If someone were to prepare a Venn diagram of two sets: 1) patents, and 2) technical literature, the set would have almost no overlap. Patents describe (for the most part) useful applications of science and technology, but since they are written by lawyers for the purpose of claiming a legal monopoly, they seldom supply any underlying insight as to the science behind the invention. In fact, they are motivated to disclose as little theoretical understanding as possible (and yet claim as much as possible). In contrast, technical literature will seldom discuss any application of the discoveries in it except in the first and last paragraph. The more insight that can be provided, the better the paper will be received and given those all important citations in the future.
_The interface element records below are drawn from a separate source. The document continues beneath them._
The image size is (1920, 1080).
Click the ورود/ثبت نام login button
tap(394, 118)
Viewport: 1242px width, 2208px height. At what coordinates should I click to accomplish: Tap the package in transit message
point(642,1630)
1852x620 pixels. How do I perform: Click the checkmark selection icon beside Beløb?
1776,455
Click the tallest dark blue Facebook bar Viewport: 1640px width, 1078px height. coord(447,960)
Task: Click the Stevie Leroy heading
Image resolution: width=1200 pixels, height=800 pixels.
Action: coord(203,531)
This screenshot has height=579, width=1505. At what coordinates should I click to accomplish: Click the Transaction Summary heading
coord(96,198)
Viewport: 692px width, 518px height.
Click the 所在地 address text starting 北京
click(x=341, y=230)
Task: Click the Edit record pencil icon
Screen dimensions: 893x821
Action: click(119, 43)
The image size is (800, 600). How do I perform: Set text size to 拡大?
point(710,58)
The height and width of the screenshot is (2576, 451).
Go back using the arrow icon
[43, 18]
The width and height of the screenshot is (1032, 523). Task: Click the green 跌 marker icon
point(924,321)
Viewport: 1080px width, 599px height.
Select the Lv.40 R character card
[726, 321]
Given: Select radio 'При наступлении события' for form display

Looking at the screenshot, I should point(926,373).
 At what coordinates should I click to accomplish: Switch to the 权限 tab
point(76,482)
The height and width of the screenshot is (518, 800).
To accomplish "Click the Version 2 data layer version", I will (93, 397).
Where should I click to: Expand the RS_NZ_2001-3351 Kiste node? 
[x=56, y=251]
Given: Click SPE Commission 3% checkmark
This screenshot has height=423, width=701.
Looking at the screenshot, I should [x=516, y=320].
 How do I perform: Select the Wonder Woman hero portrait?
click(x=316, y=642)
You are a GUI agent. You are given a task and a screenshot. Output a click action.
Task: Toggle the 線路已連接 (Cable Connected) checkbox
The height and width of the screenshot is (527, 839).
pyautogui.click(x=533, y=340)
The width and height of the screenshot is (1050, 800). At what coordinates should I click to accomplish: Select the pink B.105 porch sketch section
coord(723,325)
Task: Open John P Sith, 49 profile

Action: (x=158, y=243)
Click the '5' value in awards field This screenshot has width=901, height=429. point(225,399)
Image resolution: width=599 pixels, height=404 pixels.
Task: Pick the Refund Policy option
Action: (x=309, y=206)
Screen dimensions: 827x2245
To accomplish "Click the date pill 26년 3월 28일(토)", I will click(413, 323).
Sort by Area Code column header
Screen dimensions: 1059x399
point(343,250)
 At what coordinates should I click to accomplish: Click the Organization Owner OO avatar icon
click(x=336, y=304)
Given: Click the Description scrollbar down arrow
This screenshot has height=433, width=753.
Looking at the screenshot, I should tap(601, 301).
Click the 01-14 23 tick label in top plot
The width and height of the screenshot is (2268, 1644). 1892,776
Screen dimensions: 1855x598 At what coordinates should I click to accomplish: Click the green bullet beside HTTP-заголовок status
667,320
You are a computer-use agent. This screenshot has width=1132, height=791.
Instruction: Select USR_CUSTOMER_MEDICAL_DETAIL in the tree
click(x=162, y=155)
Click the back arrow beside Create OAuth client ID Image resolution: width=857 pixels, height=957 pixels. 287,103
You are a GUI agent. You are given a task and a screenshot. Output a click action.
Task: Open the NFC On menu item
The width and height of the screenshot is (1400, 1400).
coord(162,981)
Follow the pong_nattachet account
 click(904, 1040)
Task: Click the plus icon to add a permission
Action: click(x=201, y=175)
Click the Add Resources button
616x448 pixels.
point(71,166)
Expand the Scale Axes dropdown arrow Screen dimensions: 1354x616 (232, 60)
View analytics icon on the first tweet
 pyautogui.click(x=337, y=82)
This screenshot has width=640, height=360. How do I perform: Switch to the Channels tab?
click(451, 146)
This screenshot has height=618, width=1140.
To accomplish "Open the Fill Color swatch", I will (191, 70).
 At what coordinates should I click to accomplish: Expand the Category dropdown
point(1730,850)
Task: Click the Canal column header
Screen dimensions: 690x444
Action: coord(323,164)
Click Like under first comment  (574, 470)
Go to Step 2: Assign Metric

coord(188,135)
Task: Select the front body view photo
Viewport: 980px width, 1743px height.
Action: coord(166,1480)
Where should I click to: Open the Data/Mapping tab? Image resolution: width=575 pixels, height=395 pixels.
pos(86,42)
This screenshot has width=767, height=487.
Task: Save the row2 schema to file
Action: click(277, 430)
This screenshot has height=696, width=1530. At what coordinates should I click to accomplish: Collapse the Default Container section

The overlap of these two sets sometimes exists when an academic group files for a patent. A great example of this is US 7,482,421 issued to the University of Cincinnati for a superprimer. This invention is for a chemical composition (a silane) and yet there are 38 illustrations, not illustrations in the usual sense of showing machine parts with intricate labeling scheme, but 38 figures of technical data. SAXS data,DMA data, EIS data...It's a whole technical paper here. No need to wait for Dr. Van Ooij to publish the paper in a coatings journal - it's all here right now. In fact, it's even better. No technical paper will ever have 38 figures. Maybe a review, but not original research.